E claro que o assunto também não é propriamente cómodo para a direita, ou como Pedro Pestana Bastos nota, esta aparente fragilidade é o segredo do sucesso de Cavaco. Consegue reunir os votos da direita e do centro sem ser considerado um político de direita.
No primeiro debate realizado na TVI, entre Cavaco Silva e Francisco Lopes, a estação líder de audiências deu inicio ao debate bem no meio do Jornal da Noite, às 20:30, mesmo assim a audiência não passou dos 815 mil espectadores. Entretanto, as sondagens continuam a favorecer largamente Cavaco e o candidato sorri. Acho, contudo, que nem para o candidato destacado existem muitos motivos para sorrir. Este desinteresse pelas eleições presidenciais, ainda que facilmente compreensível, não augura nada de bom. Cavaco Silva, com um primeiro mandato banal e para esquecer, irá ganhar pela inépcia, pela desistência, pela falta de comparência. Neste último caso, falta de comparência de adversários à altura e, suspeito, dos eleitores. Mas se a abstenção ganhar largamente no dia 23 de Janeiro de 2011, todos os candidatos perdem, até o suposto vencedor. Era bom que quem agora vai à frente isolado não esquecesse esse pequeno pormenor: a democracia é feita da participação e do envolvimento das pessoas, não do seu alheamento.
1. Se dúvidas existissem, hoje ficaram desfeitas, a candidatura de Fernando Nobre prejudica sobretudo Manuel Alegre. Para Cavaco é uma bênção.
2. Manuel Alegre estava ligeiramente despenteado. Ficou a dúvida se entrou despenteado no estúdio, se foi o vendaval Nobre que o deixou naquele estado.

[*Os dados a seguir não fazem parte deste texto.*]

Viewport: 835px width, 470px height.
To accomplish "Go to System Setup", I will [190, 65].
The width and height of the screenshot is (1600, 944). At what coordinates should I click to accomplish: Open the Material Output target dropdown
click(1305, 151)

3. Depois dos cantos dos Lusíadas, de Alegre, passamos para o custo do litro do leite, de Nobre. Não há pachorra.
4. A discussão até versou sobre uma casa em Parma de Manuel Alegre. O debate é tão pobrezinho que mete dó.

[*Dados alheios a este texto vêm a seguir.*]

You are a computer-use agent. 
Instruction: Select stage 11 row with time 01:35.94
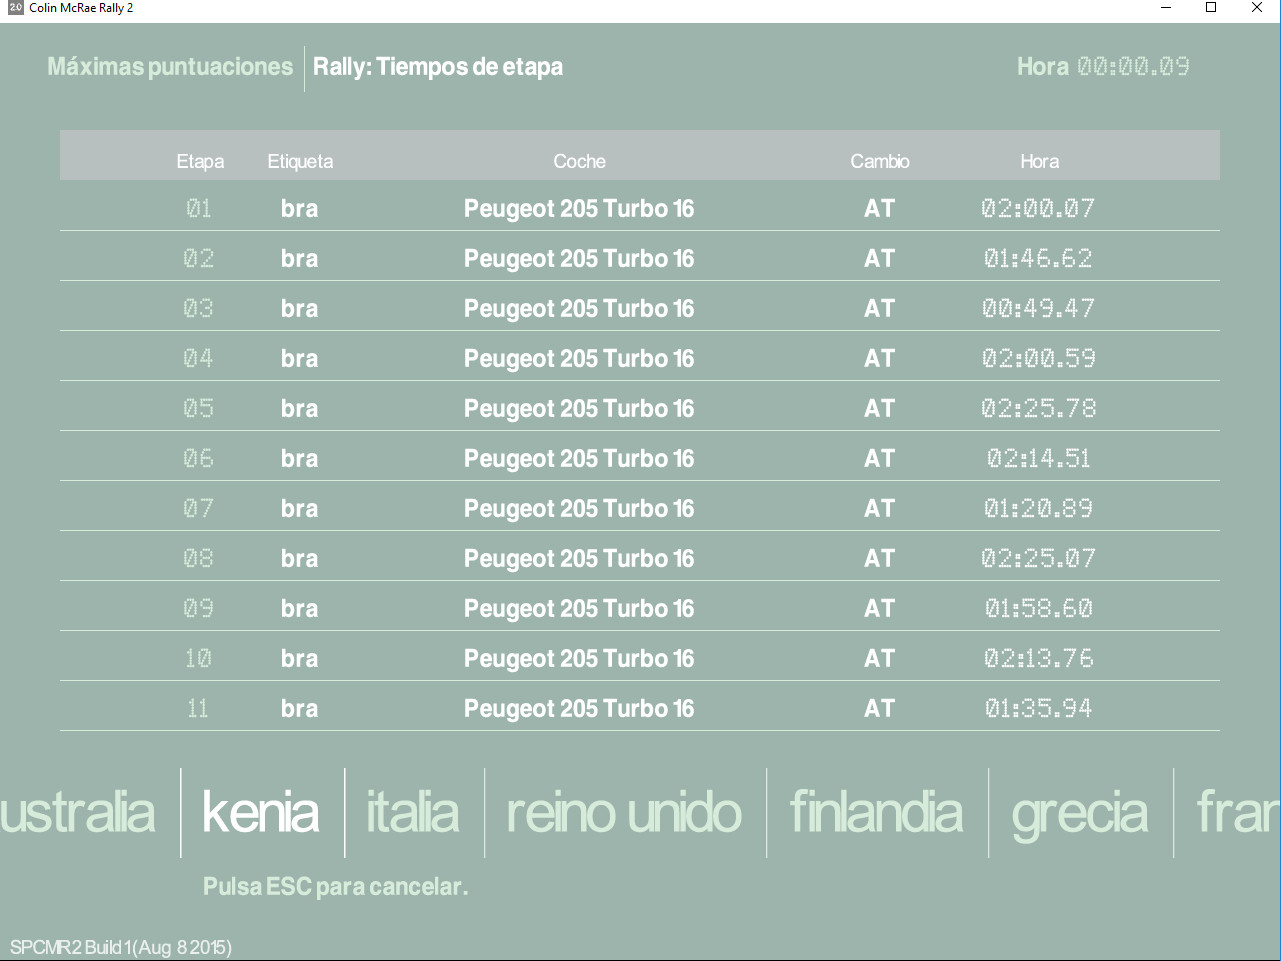tap(639, 708)
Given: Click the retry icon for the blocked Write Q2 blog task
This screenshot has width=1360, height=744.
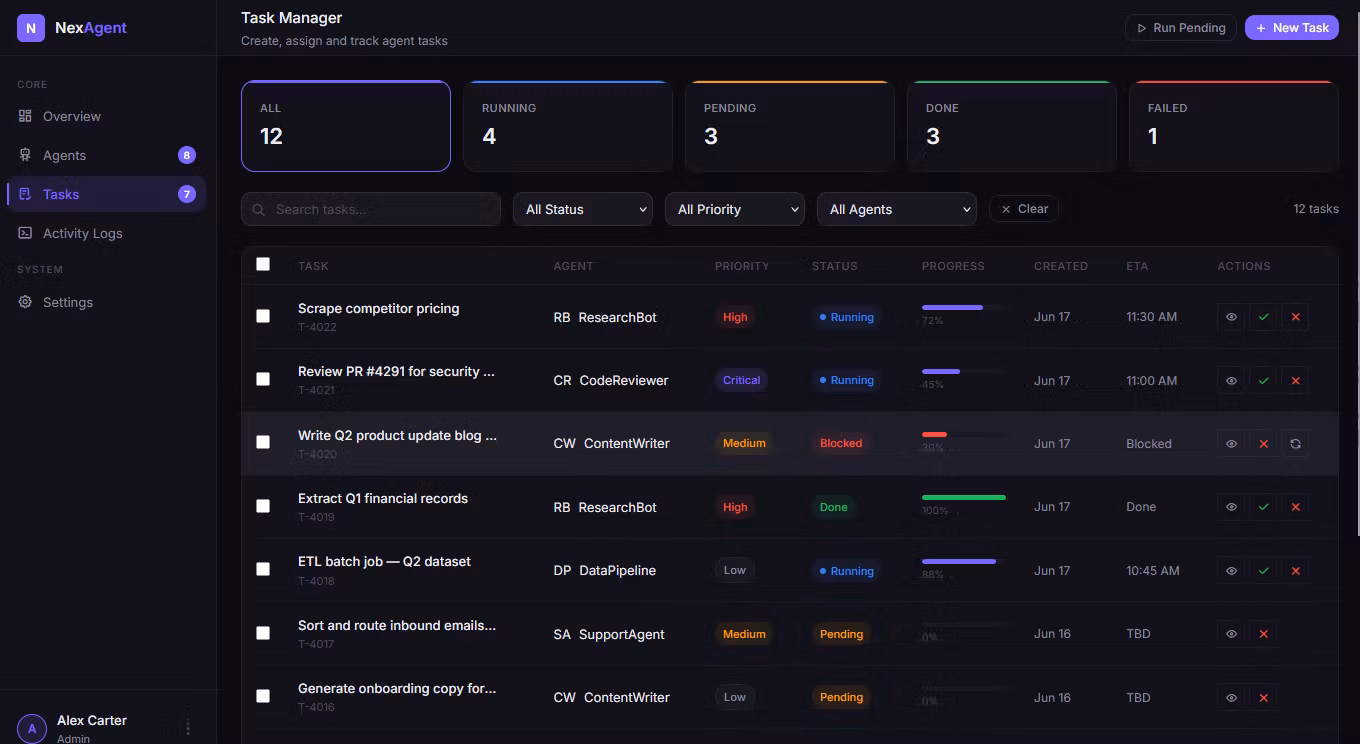Looking at the screenshot, I should coord(1295,443).
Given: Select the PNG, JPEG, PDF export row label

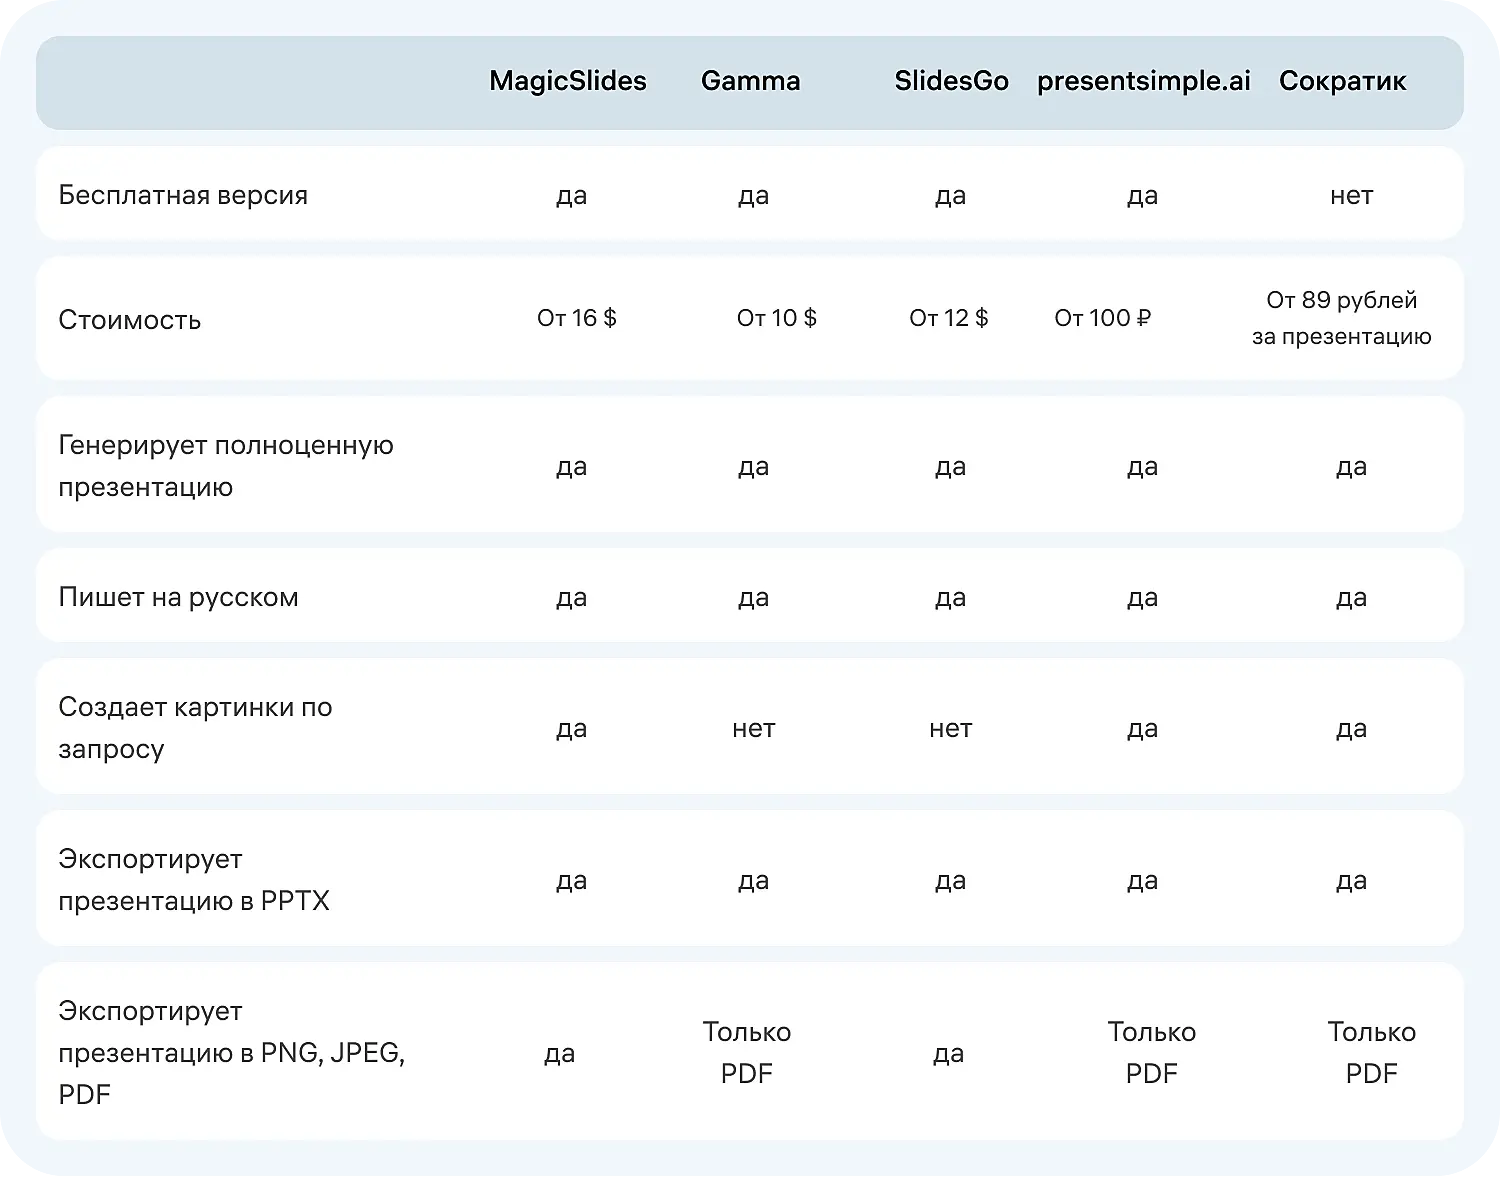Looking at the screenshot, I should [231, 1052].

5. Na primeira declaração de Fernando Nobre o debate ficou arrumado a seu favor. Manuel Alegre mal teve tempo de perceber o bombardeamento, muitas vezes com Napalm à mistura, que vinha a caminho. Mário Soares, em casa, de pantufas no sofá, deve ter soltado umas gargalhadas e pensado com os seus botões: cá se fazem, cá se pagam.

Luís Novaes Tito chama-lhe respeitinho, eu chamo-lhe juizinho, da jornalista, por não remexer na lama para onde, do Chico Lopes a alguns apoiantes do Alegre, muitos gostavam de levar a campanha presidencial. Mas quem quer lama que se atire primeiro a ela, não espere que os jornalistas façam o trabalho sujo. Cá por mim, estou com o João Gonçalves, as "associações" de Cavaco ao episódio BPN a título de argumentário político é coisa de pulhas. Ponto final.
Tomás Vasques explica aqui, muito bem explicado, o jogo de Manuel Alegre, Francisco Louçã e José Sócrates nestas eleições presidenciais. Um jogo que José Sócrates prepara-se para ganhar sem dificuldades de maior. Mas Sócrates não jogou sozinho, se quando chegou ao poder, em 2005, já tinha contado com a ajuda de Cavaco Silva, a quem dava jeito eleger um governo socialista antes das presidenciais de 2006, também em 2009 a Cavaco interessou que Sócrates mantivesse o poder. Por isso, o actual presidente jogou activamente do outro lado do tabuleiro de Alegre e ganhou. Quem também ganhou foi o outro jogador, Passos Coelho, que arriscou tudo na maioria relativa de Sócrates e na derrota de Ferreira Leite. Tudo a contar com novas eleições em 2011. Veremos se Sócrates não lhe passa uma rasteira.
Feita por Nobre, Lopes e Alegre podia ser uma arma forte contra Cavaco Silva se existisse um candidato de direita. Não existindo, a tempestade passa ao lado e Cavaco continuará a navegar num oceano tranquilo, rumo à reeleição.